As pessoas que apoiam estas reivindicações colocam frequentemente o tema em termos de “justiça” ou “injustiça”. Lamento muito: o problema não é moral. Claro que o descongelamento das carreiras é mais do que justo. Claro que retirar às pessoas direitos adquiridos é profundamente injusto. Claro que os professores têm toda a razão em desejar que nove anos da sua vida profissional não desapareçam no ar. Mas isto não é uma questão do que é bom versus o que é mau. É uma questão do que é possível (ou responsável) versus o que é impossível (ou irresponsável). É uma questão de escolhas e de como utilizar os recursos — finitos, convém recordar — do Estado.
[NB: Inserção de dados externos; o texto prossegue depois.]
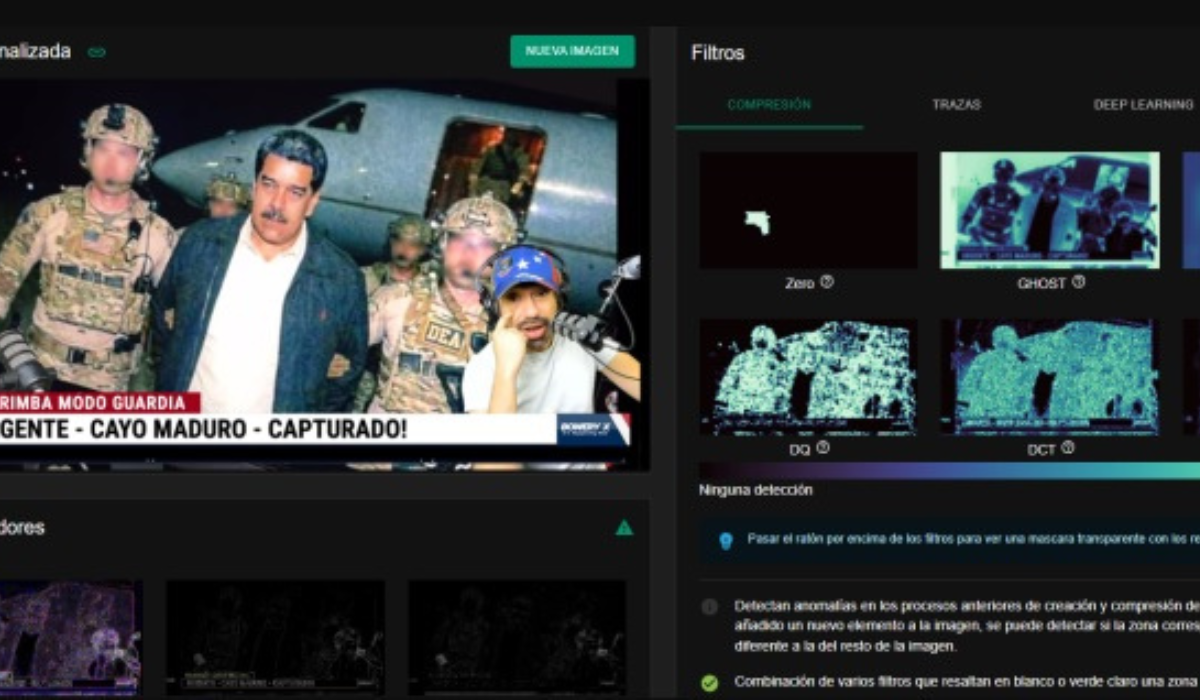Viewport: 1200px width, 700px height.
Task: Click the blue lightbulb tip icon
Action: coord(726,540)
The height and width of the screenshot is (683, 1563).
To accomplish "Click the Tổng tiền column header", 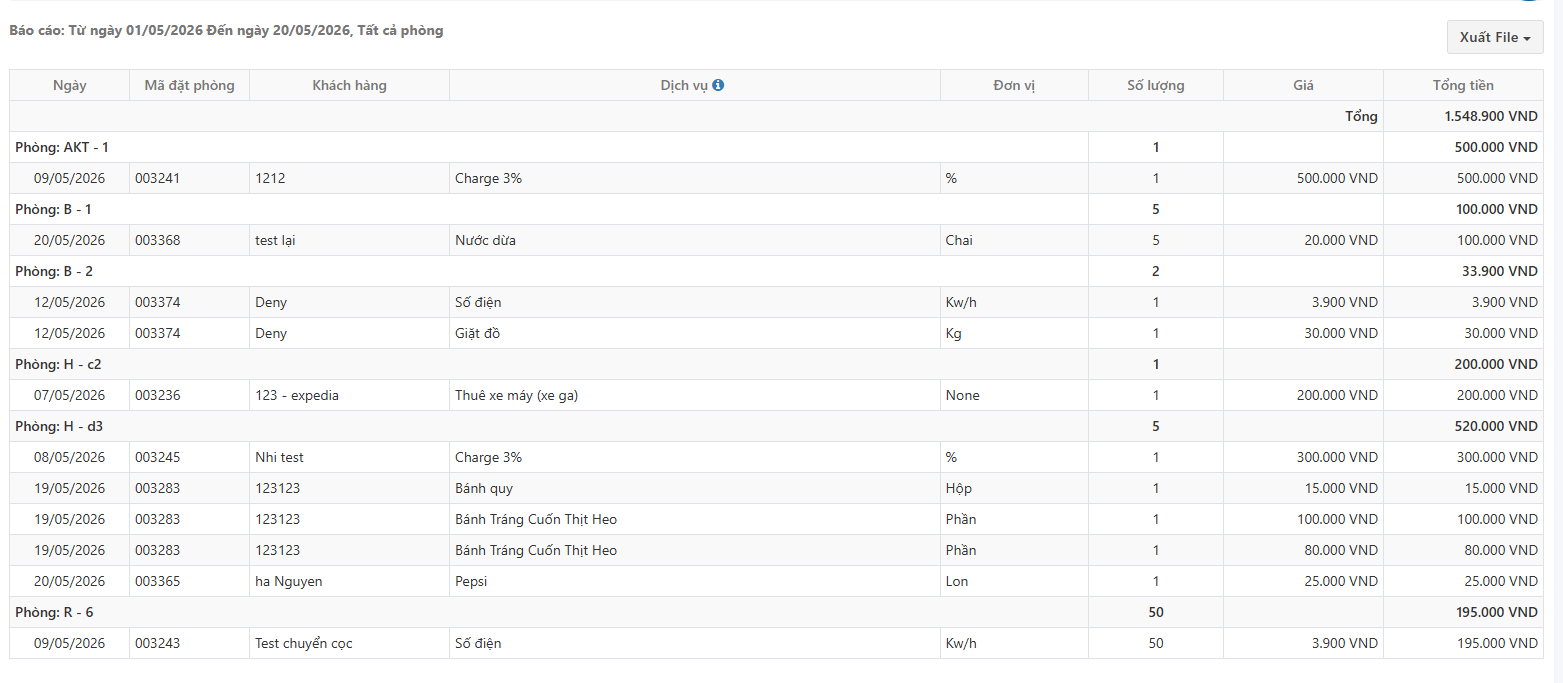I will (1464, 85).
Agora, numa coisa os funcionários públicos têm toda a razão: a conversa do fim da austeridade foi orgulhosamente assumida por António Costa desde o primeiro dia. E assim sendo, as pessoas só estão a exigir nas ruas aquilo que o primeiro-ministro lhes prometeu quando estavam em casa. A irresponsabilidade destas reivindicações não é de Mário Nogueira. A irresponsabilidade é de quem prometeu o que não devia, e de quem anda há dois anos a cavar buracos ao mesmo tempo que anuncia aos portugueses: “É para a piscina.” Não, não é para a piscina. São só mesmo buracos. Que todos acabaremos por pagar.